§ SOURCE DOCUMENT:
— Start —

Media Center

Speeches

MR. SÍLVIO JOSÉ ALBUQUERQUE E SILVA, ALTERNATE REPRESENTATIVE OF BRAZIL, CHAIR OF THE WORKING GROUP TO PREPARE A DRAFT INTER-AMERICAN CONVENTION AGAINST RACISM AND ALL FORMS OF DISCRIMINATION AND INTOLERANCE
SPEECH BY MR. SÍLVIO JOSÉ ALBUQUERQUE E SILVA, ALTERNATE REPRESENTATIVE OF BRAZIL, PRESENTING THE PRELIMINARY DRAFT INTER-AMERICAN CONVENTION AGAINST RACISM AND ALL FORMS OF DISCRIMINATION AND INTOLERANCE

April 18, 2006 - Washington, DC


1. The Preliminary Draft Inter-American Convention against Racism and All Forms of Discrimination and Intolerance prepared by the Working Group Chair is an attempt to build a text that reflects important concepts brought to the Group‘s attention by representatives of member states and civil society, academics, and staff of the OAS and the United Nations throughout the Group’s first year of activities. This is a comprehensive, maximalist text also intended to incorporate suggestions put forth by specialists in the field, based on informal consultations by the Group Chair over recent months, and elements of the Declaration and Plan of Action of the December 2000 Santiago Regional Conference, signed by the 34 OAS member states.

— End —

§ WRITTEN TASKS:
a - Condense the speech's paragraph that begins "The Preliminary Draft Inter-American Convention" into a brief list of its main facts.
b - Reproduce the part of the speech between "April 18, 2006" and "OAS member states.", inclusive.
Use only the speech above as your source.

§ PROVIDED MATERIAL:
— Start —

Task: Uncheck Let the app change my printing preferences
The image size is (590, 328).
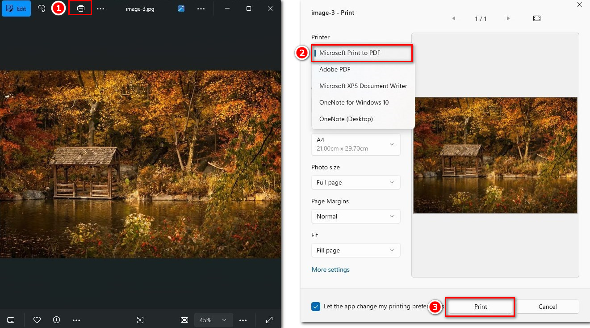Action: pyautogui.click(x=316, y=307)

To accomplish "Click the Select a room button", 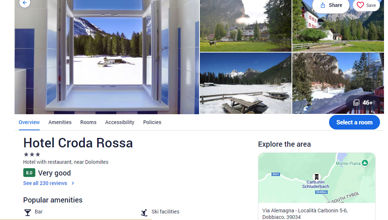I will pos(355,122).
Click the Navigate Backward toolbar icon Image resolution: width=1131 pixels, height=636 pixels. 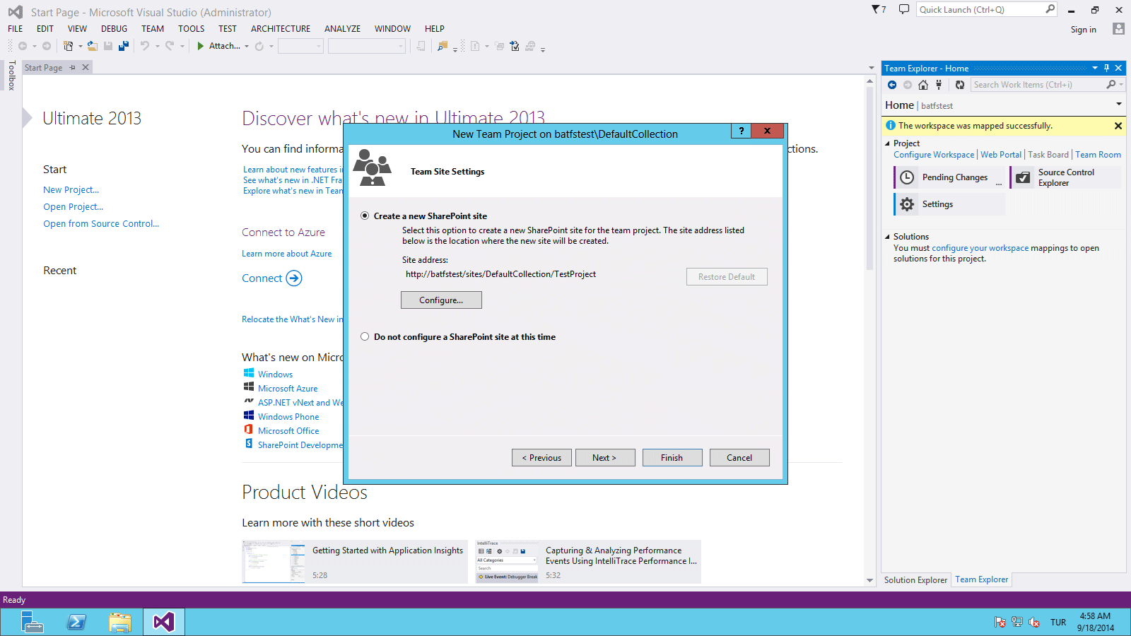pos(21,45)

— End —

§ PER-TASK OUTPUTS:
a -
- The Working Group Chair prepared the preliminary draft.
- It tries to reflect important concepts raised during the Group's first year by representatives of member states and civil society, academics, and OAS and United Nations staff.
- It is a comprehensive, maximalist text.
- It includes suggestions from specialists, gathered in the Chair's informal consultations over recent months.
- It draws on the Declaration and Plan of Action of the December 2000 Santiago Regional Conference, signed by the 34 OAS member states.

b -
April 18, 2006 - Washington, DC


1. The Preliminary Draft Inter-American Convention against Racism and All Forms of Discrimination and Intolerance prepared by the Working Group Chair is an attempt to build a text that reflects important concepts brought to the Group‘s attention by representatives of member states and civil society, academics, and staff of the OAS and the United Nations throughout the Group’s first year of activities. This is a comprehensive, maximalist text also intended to incorporate suggestions put forth by specialists in the field, based on informal consultations by the Group Chair over recent months, and elements of the Declaration and Plan of Action of the December 2000 Santiago Regional Conference, signed by the 34 OAS member states.